Dengan demikian, dapat ditarik kesimpulan bahwa dari pertemuan perdana
orang tua siswa KK Offline ini telah tercipta; 1) Sinergi Visi dan
Misi (Pendidikan Suprarasional). Pertemuan ini berhasil menyatukan
pemahaman antara KPM dan orang tua bahwa fokus utama bukan hanya pada
kepintaran akademik (Matematika/Sanis), melainkan pada pembentukan karakter
(akhlak) dan sistem suprarasional (metode seikhlasnya), 2) Penegasan Aturan
dan Disiplin (Sistem Eliminasi). Terdapat pemahaman bersama mengenai sistem
eliminasi yang dilakukan secara berkala. Orang tua kini menyadari bahwa
kelanjutan siswa di Kelas Berbakat A dan B sangat bergantung pada kedisiplinan,
kehadiran, serta hasil evaluasi (tes eliminasi) yang dilakukan setiap 4
pertemuan sekali, 3) Komitmen Orang Tua. Meskipun terjadi kendala
teknis dan cuasa, orang tua menunjukkan dedikasi yang luar biasa. Ke depannya,
orang tua dapat terus konsisten mendukung penuh proses pembinaan putra-putrinya
bersama KPM.
Harapan terbesar terhadap hasil pertemuan kali ini adalah orang tua
memahami sepenuhnya sistem gugur (eliminasi) dan tata tertib yang berlaku agar
siswa lebih disiplin.
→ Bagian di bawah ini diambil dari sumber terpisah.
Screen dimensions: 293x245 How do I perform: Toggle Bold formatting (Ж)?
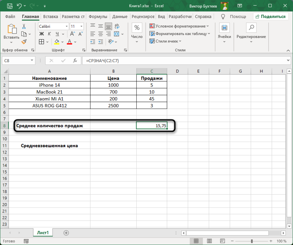pyautogui.click(x=42, y=34)
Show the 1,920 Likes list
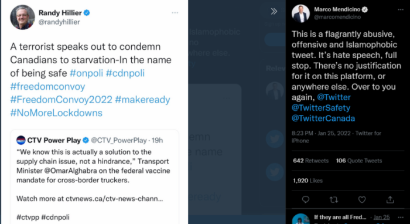 pos(308,181)
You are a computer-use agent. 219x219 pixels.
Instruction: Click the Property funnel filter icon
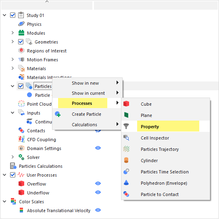pos(126,126)
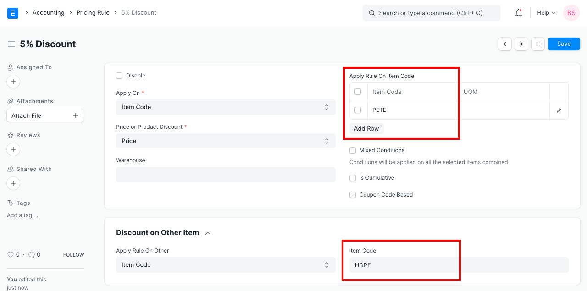Collapse the Discount on Other Item section

(208, 233)
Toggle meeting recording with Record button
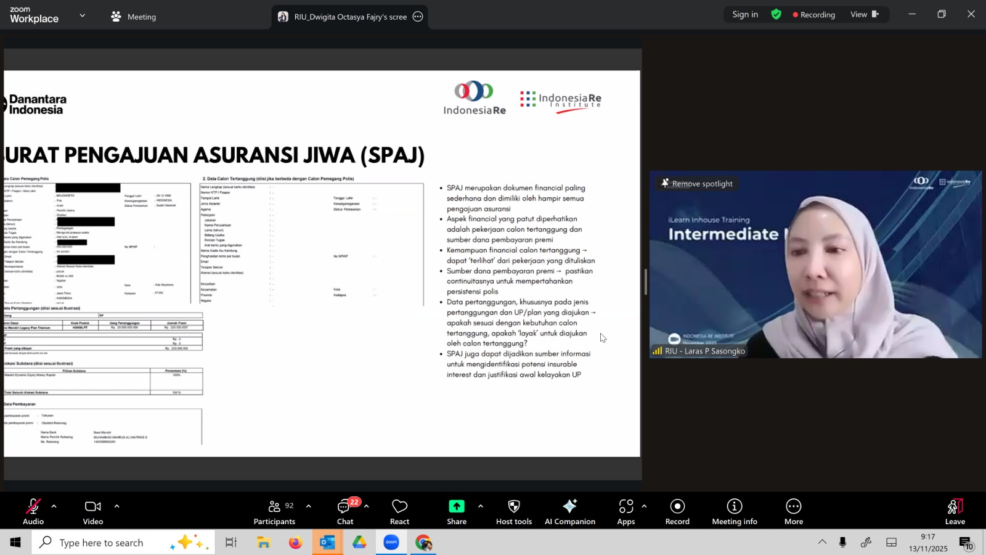Image resolution: width=986 pixels, height=555 pixels. [677, 511]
Selain itu, diharapkan pula adanya dukungan penuh dari
orang tua terhadap program ‘Penguatan Karakter’ dan peningkatan nalar
matematika/sains anak, serta terjalinnya komunikasi yang searah dan harmonis
anatar manajemen KPM dengan orang tua melalui grup koordinasi yang telah
disediakan. “Pertemuan ini adalah langkah awal untuk membangun pondasi
kepercayaan dan kedisiplinan agar target melahirkan generasi yang ‘Pintar dan
Beradab’ dapat tercapai,” ujar Fikri Fauzi, S.H selaku Manager Pendidikan KPM
Bogor menutup perbincangan terkait pertemuan orang tua siswa KK.